(Collected data)
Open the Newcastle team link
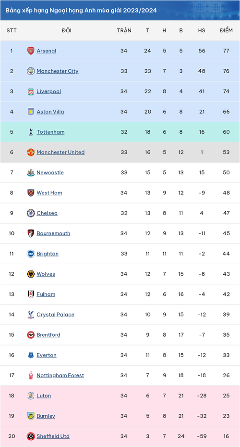 coord(50,172)
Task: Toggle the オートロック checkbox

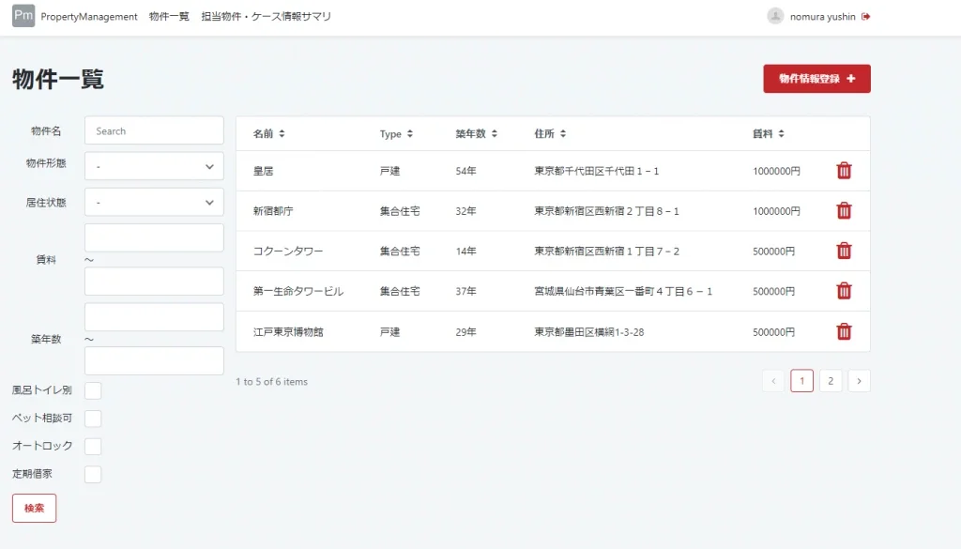Action: (x=93, y=447)
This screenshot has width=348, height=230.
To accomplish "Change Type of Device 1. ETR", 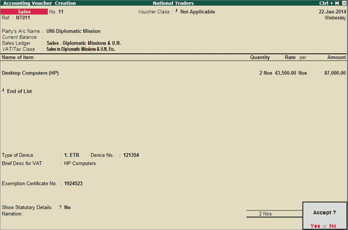I will coord(71,155).
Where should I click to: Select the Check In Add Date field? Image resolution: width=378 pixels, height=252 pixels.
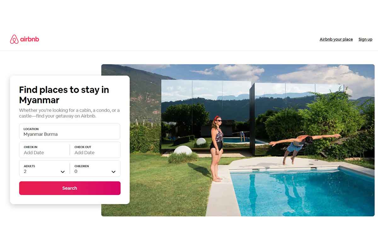(44, 150)
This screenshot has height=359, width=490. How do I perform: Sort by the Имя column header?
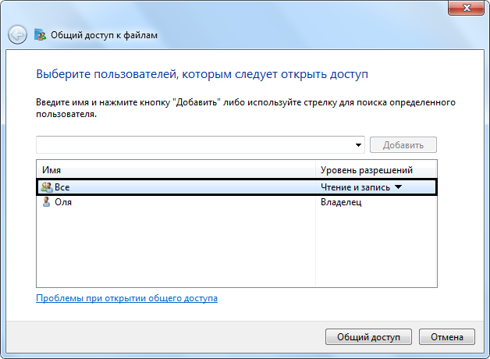tap(176, 170)
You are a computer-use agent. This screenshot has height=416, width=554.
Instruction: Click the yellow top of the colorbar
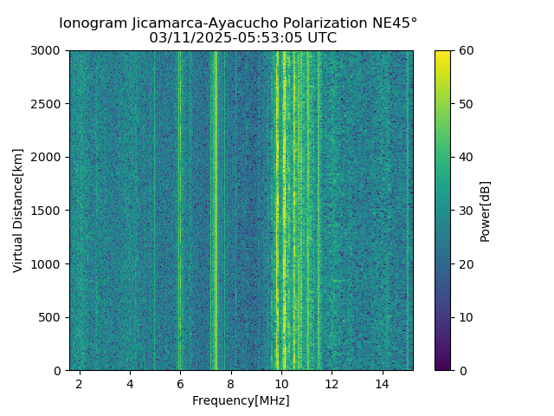442,55
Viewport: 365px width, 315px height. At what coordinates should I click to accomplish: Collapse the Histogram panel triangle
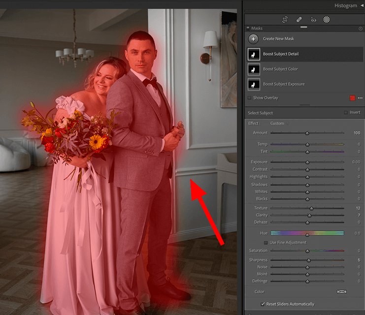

• **WHAT TO WORK ON**
What is needed is an exact restatement of every line from the one containing "You are a computer-use" through the last line of the records, pictures left out.

• **REPLY TO THE TASK**
You are a computer-use agent. This screenshot has height=416, width=554.
Instruction: Click the yellow top of the colorbar
442,55
Viewport: 365px width, 315px height. At what coordinates should I click to accomplish: Collapse the Histogram panel triangle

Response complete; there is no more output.